By Christopher Ingraham
The elderly, Republicans and Hispanics are the least likely to agree that booze is more harmful than weed, but even among these groups respondents said that alcohol was more harmful by more than a two-to-one margin. At the other end of the spectrum, blacks say alcohol is more harmful by an eight-to-one margin, while those under thirty agree by nearly seven-to-one.
On the relative dangers of marijuana and alcohol, the public is now in line with what medical researchers have been saying for years. A 2010 study in the journal Lancet, for instance, graded common drugs on sixteen criteria relating to how harmful the drugs were to users, and how harmful they were to society overall. On both measures - harm to self and harm to users - marijuana scored significantly lower than alcohol.
In fact, alcohol was the most dangerous of all the drugs studied, vastly more dangerous than other drugs in terms of harm to society, and behind only meth, crack and heroin when it came to harm to users.
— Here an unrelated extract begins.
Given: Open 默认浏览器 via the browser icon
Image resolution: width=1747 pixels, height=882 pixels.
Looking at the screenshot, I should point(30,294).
Other topline findings from the Pew survey: significant majorities approve of marijuana legalization, say that mandatory minimum sentences for non-violent drug crimes are a bad idea, and want the federal government to focus more on providing treatment to drug users, rather than prosecuting them.
In short, it's hard to think of another arena in which federal policy is more at odds with public opinion and scientific consensus. The Pew survey suggests that in the upcoming national elections in 2014 and 2016, there's a real opportunity for candidates to distinguish themselves by taking up these issues.